Task brief: Print the records exactly. Every mark must remain.

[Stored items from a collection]
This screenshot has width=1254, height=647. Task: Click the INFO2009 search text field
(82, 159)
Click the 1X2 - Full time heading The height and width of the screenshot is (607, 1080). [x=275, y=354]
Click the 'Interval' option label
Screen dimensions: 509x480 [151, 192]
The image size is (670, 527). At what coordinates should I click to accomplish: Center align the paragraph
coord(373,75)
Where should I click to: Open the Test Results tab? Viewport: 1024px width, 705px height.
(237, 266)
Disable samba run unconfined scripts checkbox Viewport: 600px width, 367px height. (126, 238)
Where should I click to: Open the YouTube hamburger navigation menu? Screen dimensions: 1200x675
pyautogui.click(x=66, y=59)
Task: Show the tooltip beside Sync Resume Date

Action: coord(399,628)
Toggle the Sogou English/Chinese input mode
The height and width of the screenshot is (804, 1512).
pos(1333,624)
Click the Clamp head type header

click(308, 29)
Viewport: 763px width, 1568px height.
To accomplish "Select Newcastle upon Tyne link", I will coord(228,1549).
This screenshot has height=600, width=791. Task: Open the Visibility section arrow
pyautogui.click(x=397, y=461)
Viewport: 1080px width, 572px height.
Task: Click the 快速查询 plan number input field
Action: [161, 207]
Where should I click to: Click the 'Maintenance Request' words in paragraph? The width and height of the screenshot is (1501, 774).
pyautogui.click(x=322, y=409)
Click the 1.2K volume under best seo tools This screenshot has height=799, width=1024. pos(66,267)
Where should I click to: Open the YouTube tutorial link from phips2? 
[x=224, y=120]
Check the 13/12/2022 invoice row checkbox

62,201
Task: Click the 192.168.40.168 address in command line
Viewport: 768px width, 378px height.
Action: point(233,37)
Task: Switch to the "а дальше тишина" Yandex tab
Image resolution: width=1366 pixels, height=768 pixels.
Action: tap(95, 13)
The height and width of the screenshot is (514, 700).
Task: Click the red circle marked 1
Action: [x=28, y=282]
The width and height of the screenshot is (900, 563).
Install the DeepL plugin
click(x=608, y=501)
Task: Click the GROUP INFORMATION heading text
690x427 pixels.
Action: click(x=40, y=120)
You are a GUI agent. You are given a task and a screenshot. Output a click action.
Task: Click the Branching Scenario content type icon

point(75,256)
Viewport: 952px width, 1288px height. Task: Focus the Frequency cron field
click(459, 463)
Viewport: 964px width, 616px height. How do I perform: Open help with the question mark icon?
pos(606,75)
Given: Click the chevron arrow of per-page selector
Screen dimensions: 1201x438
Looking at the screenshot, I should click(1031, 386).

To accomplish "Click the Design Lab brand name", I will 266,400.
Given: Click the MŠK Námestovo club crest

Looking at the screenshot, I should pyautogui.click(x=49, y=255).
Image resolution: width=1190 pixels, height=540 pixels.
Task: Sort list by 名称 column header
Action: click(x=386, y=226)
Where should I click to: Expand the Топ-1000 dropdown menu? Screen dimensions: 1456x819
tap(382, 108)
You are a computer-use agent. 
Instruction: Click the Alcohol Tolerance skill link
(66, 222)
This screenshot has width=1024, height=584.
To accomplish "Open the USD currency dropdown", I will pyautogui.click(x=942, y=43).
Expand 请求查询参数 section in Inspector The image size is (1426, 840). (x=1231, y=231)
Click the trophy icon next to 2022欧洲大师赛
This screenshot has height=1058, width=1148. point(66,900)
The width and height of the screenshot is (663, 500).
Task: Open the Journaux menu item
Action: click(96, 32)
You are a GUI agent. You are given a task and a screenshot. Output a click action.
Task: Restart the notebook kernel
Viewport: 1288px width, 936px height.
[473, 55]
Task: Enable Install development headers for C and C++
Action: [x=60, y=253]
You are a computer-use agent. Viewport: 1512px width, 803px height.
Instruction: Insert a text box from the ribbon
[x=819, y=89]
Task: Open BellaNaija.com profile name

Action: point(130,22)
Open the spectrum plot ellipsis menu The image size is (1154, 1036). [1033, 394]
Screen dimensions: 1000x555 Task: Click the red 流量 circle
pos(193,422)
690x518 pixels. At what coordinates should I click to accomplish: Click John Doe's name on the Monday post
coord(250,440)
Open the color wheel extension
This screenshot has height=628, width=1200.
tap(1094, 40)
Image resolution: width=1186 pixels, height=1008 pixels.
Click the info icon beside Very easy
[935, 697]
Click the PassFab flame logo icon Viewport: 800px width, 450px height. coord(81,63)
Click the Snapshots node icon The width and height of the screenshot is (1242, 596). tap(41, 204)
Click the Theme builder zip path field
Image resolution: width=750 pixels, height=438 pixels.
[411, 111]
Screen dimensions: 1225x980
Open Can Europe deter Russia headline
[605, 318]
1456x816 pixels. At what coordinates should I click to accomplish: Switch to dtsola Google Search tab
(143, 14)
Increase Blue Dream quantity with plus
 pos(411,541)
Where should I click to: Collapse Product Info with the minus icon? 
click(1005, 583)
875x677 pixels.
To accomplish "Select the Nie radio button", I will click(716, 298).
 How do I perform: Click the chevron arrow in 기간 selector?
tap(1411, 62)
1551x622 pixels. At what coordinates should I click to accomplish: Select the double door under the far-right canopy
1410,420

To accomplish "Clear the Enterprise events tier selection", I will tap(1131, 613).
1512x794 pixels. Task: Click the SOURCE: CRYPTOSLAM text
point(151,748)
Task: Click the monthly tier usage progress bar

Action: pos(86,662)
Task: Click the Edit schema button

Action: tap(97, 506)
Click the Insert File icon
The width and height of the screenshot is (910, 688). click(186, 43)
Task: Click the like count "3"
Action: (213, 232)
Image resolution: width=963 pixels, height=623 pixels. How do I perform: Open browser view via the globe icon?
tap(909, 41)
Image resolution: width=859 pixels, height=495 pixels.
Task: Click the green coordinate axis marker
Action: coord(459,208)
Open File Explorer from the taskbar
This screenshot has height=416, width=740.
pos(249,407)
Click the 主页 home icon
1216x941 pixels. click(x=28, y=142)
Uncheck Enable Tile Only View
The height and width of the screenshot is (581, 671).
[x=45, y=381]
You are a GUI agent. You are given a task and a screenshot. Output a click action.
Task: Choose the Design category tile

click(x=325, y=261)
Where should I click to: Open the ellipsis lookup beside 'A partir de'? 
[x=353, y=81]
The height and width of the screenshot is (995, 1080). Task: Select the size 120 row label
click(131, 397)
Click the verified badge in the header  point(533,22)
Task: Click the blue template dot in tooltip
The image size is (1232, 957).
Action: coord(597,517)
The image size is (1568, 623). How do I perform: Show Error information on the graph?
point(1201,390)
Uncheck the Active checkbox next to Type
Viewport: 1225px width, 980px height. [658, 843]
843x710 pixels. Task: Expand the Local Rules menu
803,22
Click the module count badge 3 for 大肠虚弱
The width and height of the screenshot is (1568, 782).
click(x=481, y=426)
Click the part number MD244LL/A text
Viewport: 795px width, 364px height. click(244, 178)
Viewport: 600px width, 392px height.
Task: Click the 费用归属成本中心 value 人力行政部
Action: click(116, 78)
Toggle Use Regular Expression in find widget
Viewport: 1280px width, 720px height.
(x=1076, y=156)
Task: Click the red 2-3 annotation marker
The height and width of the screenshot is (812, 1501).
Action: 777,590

Task answer:
This screenshot has width=1254, height=647. Task: Click the INFO2009 search text field
(82, 159)
Click the 1X2 - Full time heading The height and width of the screenshot is (607, 1080). [x=275, y=354]
Click the 'Interval' option label
Screen dimensions: 509x480 [151, 192]
The image size is (670, 527). At what coordinates should I click to accomplish: Center align the paragraph
coord(373,75)
Where should I click to: Open the Test Results tab? Viewport: 1024px width, 705px height.
(237, 266)
Disable samba run unconfined scripts checkbox Viewport: 600px width, 367px height. (126, 238)
Where should I click to: Open the YouTube hamburger navigation menu? Screen dimensions: 1200x675
pyautogui.click(x=66, y=59)
Task: Show the tooltip beside Sync Resume Date

Action: coord(399,628)
Toggle the Sogou English/Chinese input mode
The height and width of the screenshot is (804, 1512).
pos(1333,624)
Click the Clamp head type header

click(308, 29)
Viewport: 763px width, 1568px height.
To accomplish "Select Newcastle upon Tyne link", I will coord(228,1549).
This screenshot has height=600, width=791. Task: Open the Visibility section arrow
pyautogui.click(x=397, y=461)
Viewport: 1080px width, 572px height.
Task: Click the 快速查询 plan number input field
Action: [161, 207]
Where should I click to: Click the 'Maintenance Request' words in paragraph? The width and height of the screenshot is (1501, 774).
pyautogui.click(x=322, y=409)
Click the 1.2K volume under best seo tools This screenshot has height=799, width=1024. pos(66,267)
Where should I click to: Open the YouTube tutorial link from phips2? 
[x=224, y=120]
Check the 13/12/2022 invoice row checkbox

62,201
Task: Click the 192.168.40.168 address in command line
Viewport: 768px width, 378px height.
Action: point(233,37)
Task: Switch to the "а дальше тишина" Yandex tab
Image resolution: width=1366 pixels, height=768 pixels.
Action: tap(95, 13)
The height and width of the screenshot is (514, 700).
Task: Click the red circle marked 1
Action: [x=28, y=282]
The width and height of the screenshot is (900, 563).
Install the DeepL plugin
click(x=608, y=501)
Task: Click the GROUP INFORMATION heading text
690x427 pixels.
Action: click(x=40, y=120)
You are a GUI agent. You are given a task and a screenshot. Output a click action.
Task: Click the Branching Scenario content type icon

point(75,256)
Viewport: 952px width, 1288px height. Task: Focus the Frequency cron field
click(459, 463)
Viewport: 964px width, 616px height. How do I perform: Open help with the question mark icon?
pos(606,75)
Given: Click the chevron arrow of per-page selector
Screen dimensions: 1201x438
Looking at the screenshot, I should click(1031, 386).

To accomplish "Click the Design Lab brand name", I will 266,400.
Given: Click the MŠK Námestovo club crest

Looking at the screenshot, I should pyautogui.click(x=49, y=255).
Image resolution: width=1190 pixels, height=540 pixels.
Task: Sort list by 名称 column header
Action: click(x=386, y=226)
Where should I click to: Expand the Топ-1000 dropdown menu? Screen dimensions: 1456x819
tap(382, 108)
You are a computer-use agent. 
Instruction: Click the Alcohol Tolerance skill link
(66, 222)
This screenshot has width=1024, height=584.
To accomplish "Open the USD currency dropdown", I will pyautogui.click(x=942, y=43).
Expand 请求查询参数 section in Inspector The image size is (1426, 840). (x=1231, y=231)
Click the trophy icon next to 2022欧洲大师赛
This screenshot has height=1058, width=1148. point(66,900)
The width and height of the screenshot is (663, 500).
Task: Open the Journaux menu item
Action: click(96, 32)
You are a GUI agent. You are given a task and a screenshot. Output a click action.
Task: Restart the notebook kernel
Viewport: 1288px width, 936px height.
[473, 55]
Task: Enable Install development headers for C and C++
Action: [x=60, y=253]
You are a computer-use agent. Viewport: 1512px width, 803px height.
Instruction: Insert a text box from the ribbon
[x=819, y=89]
Task: Open BellaNaija.com profile name

Action: point(130,22)
Open the spectrum plot ellipsis menu The image size is (1154, 1036). [1033, 394]
Screen dimensions: 1000x555 Task: Click the red 流量 circle
pos(193,422)
690x518 pixels. At what coordinates should I click to accomplish: Click John Doe's name on the Monday post
coord(250,440)
Open the color wheel extension
This screenshot has height=628, width=1200.
tap(1094, 40)
Image resolution: width=1186 pixels, height=1008 pixels.
Click the info icon beside Very easy
[935, 697]
Click the PassFab flame logo icon Viewport: 800px width, 450px height. coord(81,63)
Click the Snapshots node icon The width and height of the screenshot is (1242, 596). tap(41, 204)
Click the Theme builder zip path field
Image resolution: width=750 pixels, height=438 pixels.
[411, 111]
Screen dimensions: 1225x980
Open Can Europe deter Russia headline
[605, 318]
1456x816 pixels. At what coordinates should I click to accomplish: Switch to dtsola Google Search tab
(143, 14)
Increase Blue Dream quantity with plus
 pos(411,541)
Where should I click to: Collapse Product Info with the minus icon? 
click(1005, 583)
875x677 pixels.
To accomplish "Select the Nie radio button", I will click(716, 298).
 How do I perform: Click the chevron arrow in 기간 selector?
tap(1411, 62)
1551x622 pixels. At what coordinates should I click to accomplish: Select the double door under the far-right canopy
1410,420

To accomplish "Clear the Enterprise events tier selection", I will tap(1131, 613).
1512x794 pixels. Task: Click the SOURCE: CRYPTOSLAM text
point(151,748)
Task: Click the monthly tier usage progress bar

Action: pos(86,662)
Task: Click the Edit schema button

Action: tap(97, 506)
Click the Insert File icon
The width and height of the screenshot is (910, 688). click(186, 43)
Task: Click the like count "3"
Action: (213, 232)
Image resolution: width=963 pixels, height=623 pixels. How do I perform: Open browser view via the globe icon?
tap(909, 41)
Image resolution: width=859 pixels, height=495 pixels.
Task: Click the green coordinate axis marker
Action: coord(459,208)
Open File Explorer from the taskbar
This screenshot has height=416, width=740.
pos(249,407)
Click the 主页 home icon
1216x941 pixels. click(x=28, y=142)
Uncheck Enable Tile Only View
The height and width of the screenshot is (581, 671).
[x=45, y=381]
You are a GUI agent. You are given a task and a screenshot. Output a click action.
Task: Choose the Design category tile

click(x=325, y=261)
Where should I click to: Open the ellipsis lookup beside 'A partir de'? 
[x=353, y=81]
The height and width of the screenshot is (995, 1080). Task: Select the size 120 row label
click(131, 397)
Click the verified badge in the header  point(533,22)
Task: Click the blue template dot in tooltip
The image size is (1232, 957).
Action: coord(597,517)
The image size is (1568, 623). How do I perform: Show Error information on the graph?
point(1201,390)
Uncheck the Active checkbox next to Type
Viewport: 1225px width, 980px height. [658, 843]
843x710 pixels. Task: Expand the Local Rules menu
803,22
Click the module count badge 3 for 大肠虚弱
The width and height of the screenshot is (1568, 782).
click(x=481, y=426)
Click the part number MD244LL/A text
Viewport: 795px width, 364px height. click(244, 178)
Viewport: 600px width, 392px height.
Task: Click the 费用归属成本中心 value 人力行政部
Action: click(116, 78)
Toggle Use Regular Expression in find widget
Viewport: 1280px width, 720px height.
(x=1076, y=156)
Task: Click the red 2-3 annotation marker
The height and width of the screenshot is (812, 1501).
Action: 777,590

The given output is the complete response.